BLAST Optimization for Better Sequence Search Results

The Basic Local Alignment Search Tool, or BLAST, is a program that allows researchers to compare a DNA or protein sequence to vast libraries of known sequences. This process is analogous to a search engine, but the query is a biological sequence instead of words. Its applications are widespread in biology and medicine, from identifying an unknown species based on its DNA to discovering homologous genes across different organisms. Understanding how to refine a BLAST search is a valuable skill for obtaining clear and meaningful results.

Preparing Your Input Sequence

A BLAST search begins with a query sequence, which is the DNA or protein sequence a researcher wants to investigate. The quality of this input directly influences the quality of the results. Before a search, ensure the sequence is clean and correctly formatted. The most common format is FASTA, a text-based system where a description line, starting with a “>” symbol, is followed by the raw sequence data.

Problems in the query sequence can lead to misleading results. A common issue is vector contamination, where DNA used in laboratory sequencing procedures remains attached to the sequence of interest. These vector sequences are not part of the biological sample and can generate strong, but irrelevant, matches. Low-quality data, such as ambiguous bases (‘N’), can also weaken the potential for finding a legitimate match. Trimming vectors and cleaning up ambiguous regions is a foundational step for an effective search.

Choosing the Correct BLAST Program and Database

The term “BLAST” refers to a suite of programs, each designed for a specific type of comparison. Selecting the right program is a primary step, and the choice depends on whether the query is a nucleotide or protein sequence. The main programs include:

• BLASTN: Compares a nucleotide query against a nucleotide database.
• BLASTP: Compares a protein query against a protein database to find similar proteins.
• BLASTX: Translates a nucleotide query in all six reading frames and compares the results against a protein database, which is useful for finding protein-coding genes.
• TBLASTN: Compares a protein query against a nucleotide database that is dynamically translated in all six frames.
• TBLASTX: Compares the six-frame translation of a nucleotide query against the six-frame translation of a nucleotide database.

Matching the program to a suitable database is also necessary. Databases range from the comprehensive but less curated to the specific and highly annotated. Common choices include:

• The ‘nr’ (non-redundant) protein and ‘nt’ nucleotide databases, which are vast repositories from many sources.
• The Reference Sequence (RefSeq) database, which offers a curated, non-redundant set of genomic, transcript, and protein sequences.
• The Swiss-Prot database, which provides high-quality, manually annotated protein records.
• The Protein Data Bank (PDB), which contains sequences derived from experimentally determined 3D structures.

Adjusting Key Search Settings

Several search parameters can be adjusted to refine the results. One of the most significant is the Expect value, or E-value, threshold. The E-value describes the number of hits one can expect to see by chance when searching a database of a particular size. Setting a lower, more stringent E-value (e.g., 0.01) will filter out weaker matches, while a higher E-value might be used for exploratory searches.

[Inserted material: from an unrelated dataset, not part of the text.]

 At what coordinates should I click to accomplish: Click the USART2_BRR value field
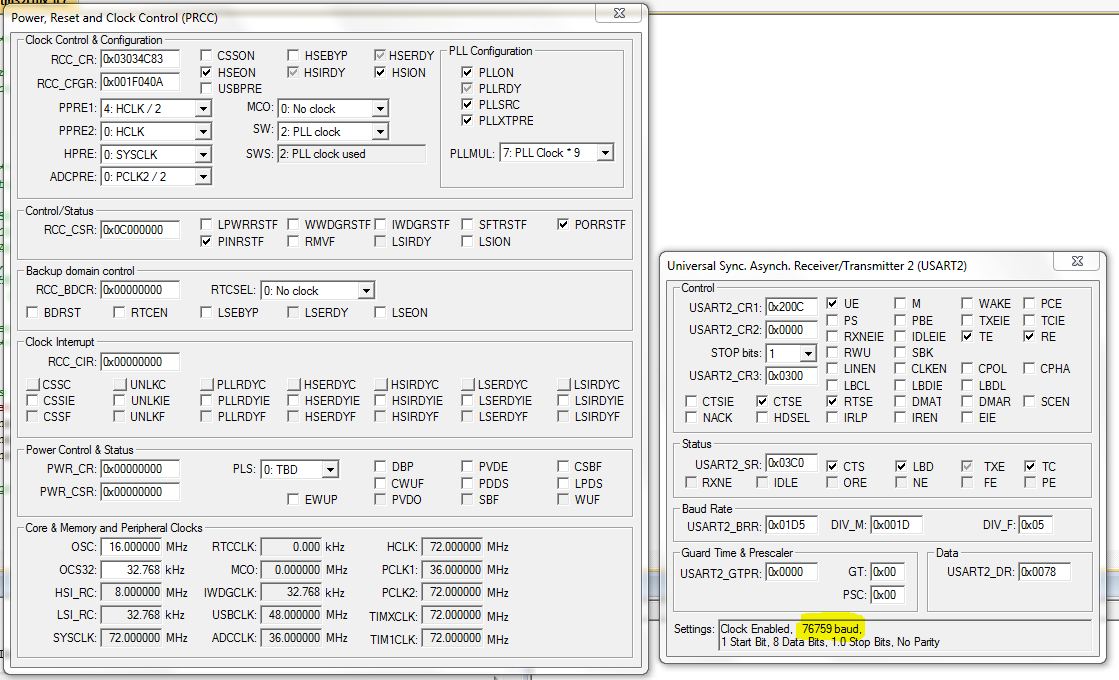click(x=792, y=525)
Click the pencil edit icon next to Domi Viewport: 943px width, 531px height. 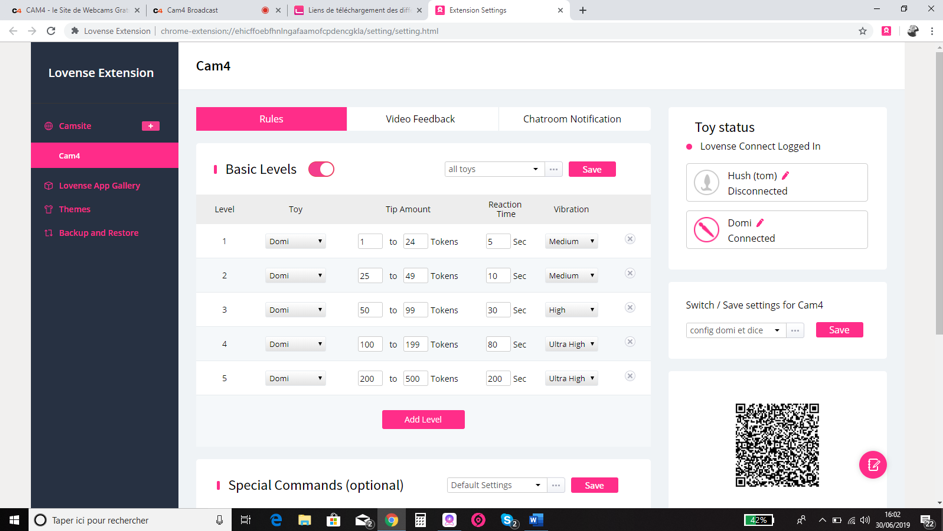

Another parameter that affects search sensitivity is the word size. BLAST initiates alignments by looking for short, perfectly matching “words” between the query and database sequences. Reducing this size makes the search more sensitive and able to find more dissimilar sequences, but it also increases run time. Increasing the word size makes the search faster but may cause it to miss some alignments.

Filters can be applied to prevent certain parts of the query from skewing the results. Low-complexity regions are sequences with biased composition, such as long repeats of a single amino acid. These regions can produce high-scoring but biologically uninteresting alignments. Activating the low-complexity filter masks these regions, allowing the search to focus on finding more meaningful patterns of similarity.

Making Sense of BLAST Output

The results page presents several metrics to help interpret the findings. A primary indicator is the bit score, a normalized score that reflects the quality of the alignment; a higher bit score indicates a better match. This score is used to calculate the E-value for each hit.

Two other metrics are percent identity and query coverage. Percent identity states the percentage of characters that are identical between the query and the subject sequence in the aligned region. Query coverage shows what percentage of the input query’s length has aligned with the database sequence. High query coverage suggests the alignment spans nearly the entire query, while low coverage indicates only a small portion matched.

The output also provides a visual representation of the alignment, showing the query sequence stacked on top of the subject (database) sequence. This view allows for a direct inspection of where the sequences match, mismatches, and where gaps were introduced to optimize the alignment. Evaluating all these components together allows a researcher to form a comprehensive understanding of the results.